====== Data records ======
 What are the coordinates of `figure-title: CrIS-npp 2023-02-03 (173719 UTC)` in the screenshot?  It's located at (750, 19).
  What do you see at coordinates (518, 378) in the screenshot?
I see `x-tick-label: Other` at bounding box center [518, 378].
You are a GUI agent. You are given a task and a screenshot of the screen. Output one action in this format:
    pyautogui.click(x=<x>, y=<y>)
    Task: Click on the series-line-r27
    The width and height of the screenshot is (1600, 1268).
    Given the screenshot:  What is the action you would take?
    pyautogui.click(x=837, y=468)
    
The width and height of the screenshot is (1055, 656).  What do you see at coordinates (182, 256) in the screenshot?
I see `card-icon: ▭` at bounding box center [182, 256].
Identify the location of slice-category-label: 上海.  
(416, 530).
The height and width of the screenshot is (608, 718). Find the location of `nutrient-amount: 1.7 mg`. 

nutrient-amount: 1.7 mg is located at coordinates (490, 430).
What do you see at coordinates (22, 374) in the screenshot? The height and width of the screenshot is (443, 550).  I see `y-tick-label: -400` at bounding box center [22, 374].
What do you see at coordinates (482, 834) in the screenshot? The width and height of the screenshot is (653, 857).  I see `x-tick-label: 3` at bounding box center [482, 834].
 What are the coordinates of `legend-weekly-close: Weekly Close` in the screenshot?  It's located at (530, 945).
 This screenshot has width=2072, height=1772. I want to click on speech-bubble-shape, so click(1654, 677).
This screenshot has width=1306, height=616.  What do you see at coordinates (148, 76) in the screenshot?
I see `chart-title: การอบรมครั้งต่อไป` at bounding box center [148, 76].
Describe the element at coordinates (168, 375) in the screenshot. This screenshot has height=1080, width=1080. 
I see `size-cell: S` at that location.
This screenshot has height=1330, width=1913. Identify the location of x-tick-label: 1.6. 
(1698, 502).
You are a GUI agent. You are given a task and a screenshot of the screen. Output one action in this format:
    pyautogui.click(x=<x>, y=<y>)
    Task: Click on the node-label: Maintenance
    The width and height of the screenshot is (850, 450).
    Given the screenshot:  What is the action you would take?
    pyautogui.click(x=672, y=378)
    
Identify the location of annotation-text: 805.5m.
======
=== Directions for this task ===
Convert the lines from the start of the listing through the line containing "center [518, 378].", inclusive, into a numbered list, omitting any blank lines.

=== Response area ===
1.  What are the coordinates of `figure-title: CrIS-npp 2023-02-03 (173719 UTC)` in the screenshot?  It's located at (750, 19).
2.   What do you see at coordinates (518, 378) in the screenshot?
3. I see `x-tick-label: Other` at bounding box center [518, 378].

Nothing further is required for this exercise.